The award acknowledges and seeks to incentivize ground-breaking clinical research undertaken by early career investigators and trainees, while also fostering careers in clinical cardiovascular investigation. It was presented to Dr Sinha, a clinical research fellow based within the School of Cardiovascular and Metabolic Medicine & Sciences and Guy’s and St Thomas’ Trust, at the American Heart Association (AHA) annual conference.
The study, titled 'Characterizing Mechanisms of Ischemia in Patients With Myocardial Bridges', has been published in Circulation: Cardiovascular Interventions and was led by Professor Divaka Perera. It aimed to better understand the role that heart muscle bridges play in the development of angina in patients without any large vessel narrowing.

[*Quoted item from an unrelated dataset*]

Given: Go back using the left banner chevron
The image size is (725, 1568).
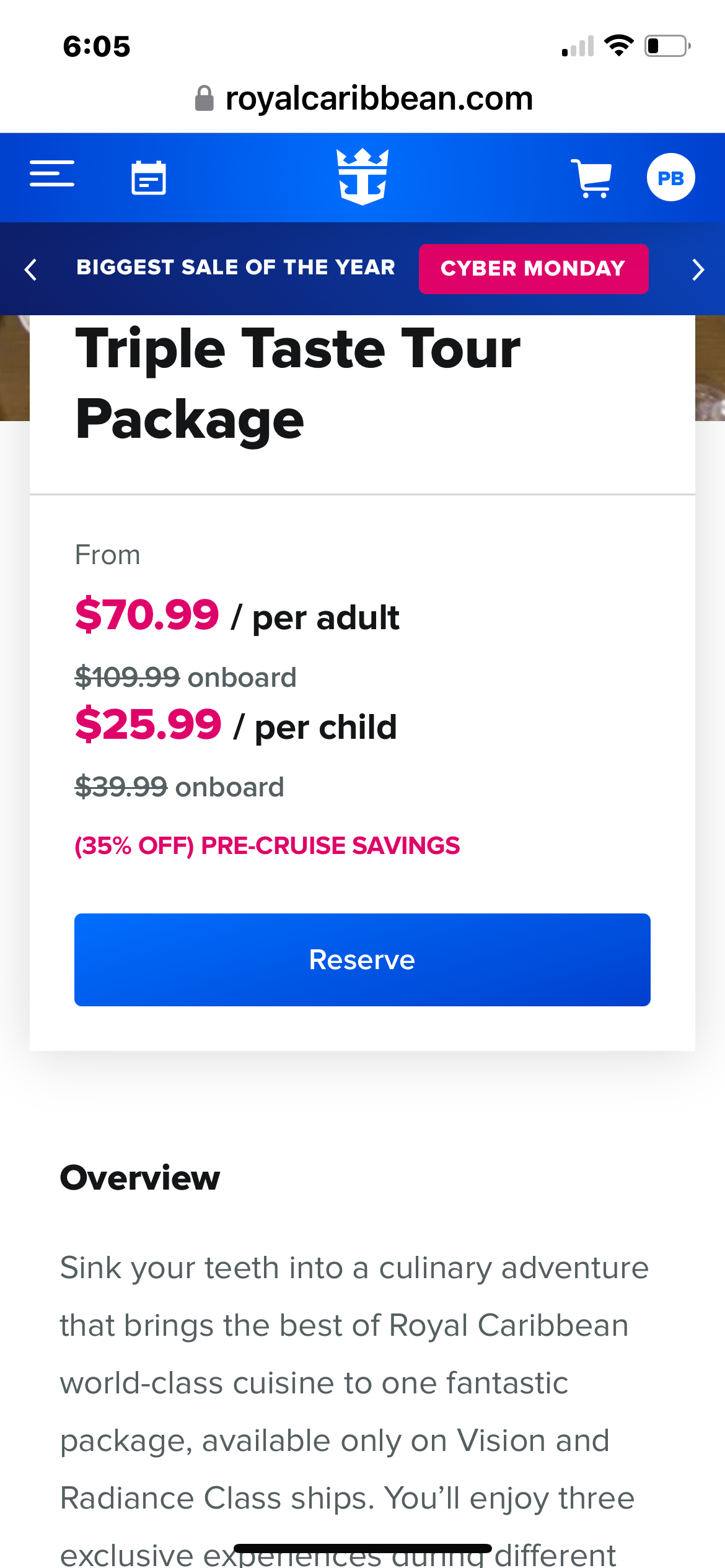Looking at the screenshot, I should coord(30,269).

Angina refers to chest pain stemming from an imbalance in the supply and demand of blood to the heart muscle. It was previously thought to occur solely due to narrowing in the large blood vessels supplying the heart muscle. However, cardiologists now know that the blood supply/demand mismatch can occur for a variety of other reasons.
The heart features a network of large blood vessels running along its surface. However, in roughly 20-25% of all people, the large blood vessels dip into the heart muscle for a short segment and then come back out. This is known as a muscle bridge and, in a vast majority of cases, is a simple and benign variant of anatomy. However, in a small group of patients, these muscle bridges represent an abnormality that leads to blood supply/demand mismatch during exercise. However, exactly how this mismatch occurs was unknown.
In this study, Dr Aish Sinha and colleagues set out to uncover the mechanisms that lead to this aberration. Patients enrolled in the study undertook an angiogram, which involves injecting a special dye into the blood vessels and taking x-ray images. The researchers then passed a special ultra-thin wire into the blood vessel to measure pressure and flow at rest. Using a unique set up, patients then undertook bicycle exercise using an ergometer attached to the end of the bed while the researchers measured blood flow and pressure.
Post-processing of this data allowed the researchers to identify the mechanism of blood supply/demand mismatch during exercise in selected patients with muscle bridges. These novel findings may promote the development of new therapies that may improve these patients’ quality of life in the future.